Both the GOP on the national level, and Indiana GOP politicians on the state level, are trying to pass laws prohibiting investment brokers from considering ESG factors when making investments. United States President Joe Biden, a Democrat, recently vetoed a law to ban the consideration of ESG factors by investment professionals.
The Bloomingtonian reached out to Indiana University Director of the Tobias Center for Innovation in International Development, and Associate Professor, International Studies to learn about ESG.
Bauerle Danzman wrote the following about what ESG is, and isn’t:
“ESG stands for “Environment, social, and governance.” The idea behind ESG investing is that standard financial asset pricing and risk modeling techniques do not fully incorporate the costs and risks associated with environmental, broad social, or political governance concerns. ESG investment is NOT the same as socially responsible or impact investing. Socially responsible/impact investors make a moral or ethical decision to refrain from investing in certain activities that they find morally problematic. In doing so, they accept the possibility that their non-market choices will result in lower investment returns. ESG investors, instead, are market driven. They are making bets that companies that take ESG factors into consideration now will be more profitable and more highly valued by market forces in the future. These investors see economic value in pricing in the environmental, social, and political governance costs that companies create when they make short term decisions that generate bad outcomes on these metrics. By investing in companies that have “better” risk management strategies with respect to these issues, ESG investors believe they will maximize their long term investment returns.
By way of example – fast fashion companies that underinvest in compliance with labor standards can face legal and reputational risks. For example, many apparel companies ignore these kinds of concerns in the early 2010s. A large apparel factory collapse in Bangladesh (the Rana Plaza disaster) created substantial potential legal costs to these firms and the potential for consumer boycotts. ESG investors are ones that try to anticipate the ways in which underinvestment in these kinds of concerns could create financial costs for companies in the future, and instead invest in companies that are doing a better job of managing these risks.”

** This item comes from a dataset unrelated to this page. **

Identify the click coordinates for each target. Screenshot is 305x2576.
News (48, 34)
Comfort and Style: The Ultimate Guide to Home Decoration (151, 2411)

https://hls.indiana.edu/faculty/bauerle-danzman-sarah.html
Sarah Bauerle Danzman is an expert on the political economy of international investment and finance. She researches how domestic and multinational firms influence and adapt to investment regulation, the nexus of national security and investment, and how rules governing capital shape global networks of ownership and production. Her book, Merging Interests: When Domestic Firms Shape FDI Policy (Cambridge University Press, 2019), examines how changes in global and local credit conditions affect domestic firms’ policy preferences over regulation of foreign investors, and explores how firms leverage their power resources to influence regulatory structures. In 2019-2020, she was Council on Foreign Relations International Affairs Fellow, working in the U.S. Department of State as a Policy Advisor and Foreign Investment Security Case Analyst in the Office of Investment Affairs. Her work has been published or is forthcoming in outlets including International StudiesQuarterly, Perspective on Politics, Review of International Political Economy, Review of International Organizations, Business and Politics, and International Interactions.